Cyclist caught ‘targeting’ cars in broad daylight, causing thousands of damages

A “plain, well-dressed” cyclist has been caught on CCTV repeatedly carjacking cars in broad daylight on a Brisbane city center street. Area resident Mick Brown claimed an “elderly” man was “targeting” the same vehicles parked in Woolloongabba for several months, costing thousands of dollars in damage.

The first incident happened on September 29 and was captured on security cameras, he told the Courier Mail. Footage obtained by the newspaper shows the man riding his bike down the street with his right arm outstretched as he passes two utes and an SUV. He appears to have a sharp object attached to a cord in his hand.

“This act cost me and the owner of the other two vehicles over $10,000 in repairs,” Brown said.

The cyclist going up Hubert Street in Woolloongabba next to the locked cars with his blue bike. The cyclist going up Hubert Street in Woolloongabba next to the locked cars with his blue bike.
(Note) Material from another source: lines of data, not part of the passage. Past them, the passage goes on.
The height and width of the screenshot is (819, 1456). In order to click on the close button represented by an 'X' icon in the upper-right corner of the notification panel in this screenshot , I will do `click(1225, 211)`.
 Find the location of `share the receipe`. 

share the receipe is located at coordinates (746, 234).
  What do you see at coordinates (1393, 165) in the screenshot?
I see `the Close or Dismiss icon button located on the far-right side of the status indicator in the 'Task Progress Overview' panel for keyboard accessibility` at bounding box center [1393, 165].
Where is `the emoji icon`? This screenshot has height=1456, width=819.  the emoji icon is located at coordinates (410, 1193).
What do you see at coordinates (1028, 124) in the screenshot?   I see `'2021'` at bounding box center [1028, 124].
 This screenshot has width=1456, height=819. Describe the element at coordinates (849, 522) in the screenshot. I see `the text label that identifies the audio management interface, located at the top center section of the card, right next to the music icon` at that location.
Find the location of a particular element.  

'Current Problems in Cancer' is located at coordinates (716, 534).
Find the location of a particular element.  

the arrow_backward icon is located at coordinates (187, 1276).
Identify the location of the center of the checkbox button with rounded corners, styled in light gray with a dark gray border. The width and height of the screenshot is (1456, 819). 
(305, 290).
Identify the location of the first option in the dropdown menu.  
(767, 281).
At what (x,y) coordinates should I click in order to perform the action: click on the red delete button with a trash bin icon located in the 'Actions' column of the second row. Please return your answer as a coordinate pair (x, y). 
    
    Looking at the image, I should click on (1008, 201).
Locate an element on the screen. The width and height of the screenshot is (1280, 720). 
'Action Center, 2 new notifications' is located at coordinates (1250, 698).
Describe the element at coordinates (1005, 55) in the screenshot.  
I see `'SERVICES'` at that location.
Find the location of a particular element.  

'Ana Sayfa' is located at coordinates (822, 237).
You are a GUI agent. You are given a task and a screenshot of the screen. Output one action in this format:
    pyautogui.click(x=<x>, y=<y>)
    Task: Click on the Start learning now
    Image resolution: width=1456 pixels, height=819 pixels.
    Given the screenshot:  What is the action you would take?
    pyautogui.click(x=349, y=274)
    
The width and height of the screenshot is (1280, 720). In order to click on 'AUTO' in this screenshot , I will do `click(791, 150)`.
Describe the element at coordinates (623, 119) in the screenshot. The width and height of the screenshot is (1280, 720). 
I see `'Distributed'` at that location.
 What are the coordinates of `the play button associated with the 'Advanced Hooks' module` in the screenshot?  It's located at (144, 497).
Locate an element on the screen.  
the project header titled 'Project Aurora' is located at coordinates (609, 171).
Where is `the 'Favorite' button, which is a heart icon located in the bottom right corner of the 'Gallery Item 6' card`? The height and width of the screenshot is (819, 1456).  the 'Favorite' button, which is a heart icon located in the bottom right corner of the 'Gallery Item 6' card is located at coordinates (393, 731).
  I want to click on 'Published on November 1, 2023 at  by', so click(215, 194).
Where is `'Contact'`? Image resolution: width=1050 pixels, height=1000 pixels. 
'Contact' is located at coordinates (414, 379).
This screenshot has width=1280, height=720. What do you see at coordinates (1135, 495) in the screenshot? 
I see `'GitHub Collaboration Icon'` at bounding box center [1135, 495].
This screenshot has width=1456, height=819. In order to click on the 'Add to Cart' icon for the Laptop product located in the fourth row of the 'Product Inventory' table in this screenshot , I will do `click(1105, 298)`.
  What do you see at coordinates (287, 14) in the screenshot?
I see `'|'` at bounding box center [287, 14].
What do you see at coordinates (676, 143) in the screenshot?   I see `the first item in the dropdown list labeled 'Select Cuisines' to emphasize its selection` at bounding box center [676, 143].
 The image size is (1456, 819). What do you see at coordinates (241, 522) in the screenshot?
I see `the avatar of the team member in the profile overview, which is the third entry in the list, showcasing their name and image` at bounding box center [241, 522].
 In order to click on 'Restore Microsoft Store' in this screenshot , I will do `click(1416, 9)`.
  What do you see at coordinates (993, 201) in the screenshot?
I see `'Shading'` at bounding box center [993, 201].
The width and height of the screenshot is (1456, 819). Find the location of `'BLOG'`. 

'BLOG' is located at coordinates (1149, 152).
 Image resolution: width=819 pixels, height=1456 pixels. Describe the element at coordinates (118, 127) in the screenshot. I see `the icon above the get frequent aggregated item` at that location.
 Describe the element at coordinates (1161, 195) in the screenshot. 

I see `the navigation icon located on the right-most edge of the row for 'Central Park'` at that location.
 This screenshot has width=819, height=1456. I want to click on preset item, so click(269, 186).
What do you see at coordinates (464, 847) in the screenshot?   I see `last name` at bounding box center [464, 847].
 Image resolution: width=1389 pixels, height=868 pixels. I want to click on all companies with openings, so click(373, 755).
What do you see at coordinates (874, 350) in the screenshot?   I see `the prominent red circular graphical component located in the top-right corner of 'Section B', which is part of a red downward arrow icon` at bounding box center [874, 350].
The three vehicle owners had to pay “more than $10,000 in repairs” after the first incident in September. Source: Le Courrier Mail

Brown said the cyclist struck again on Dec. 30 after “repairs were completed on all three vehicles.” Two of the same three cars were damaged again, “causing thousands and thousands of dollars in damage,” he said, adding that a third incident took place over the weekend of May 5.

“Although these were targeted attacks, neither I nor the other victim know or recognize this person,” he told the Courier Mail. “This is becoming very distressing and this individual needs to be arrested.”

Yahoo News Australia has contacted Queensland Police for comment.

Earlier this year, an elderly couple pleaded guilty to using two luxury cars at a Brisbane shopping centre. Raymond Edwards and his wife Barbara were filmed approaching vehicles at Brookside Shopping Center in late October, both attempting to grab a Tesla. The court also heard that Raymond also grabbed a white BMW parked next to the Tesla.

In an interview with Drive last month, Australian Psychological Society president Dr Catriona Davis-McCabe said people may feel the need to seize someone’s property because they are “unable to process their feelings or experience them in a healthy and safe way. ” and instead resort to “more destructive behavior.”

Clinical psychologist Dr Kayleigh Young told the publication she believed “an inferiority complex” was a more likely explanation, as well as “animosity and conflict between two individuals, jealousy of the vehicle or a perceived injustice or inconvenience such as someone parking too close…”.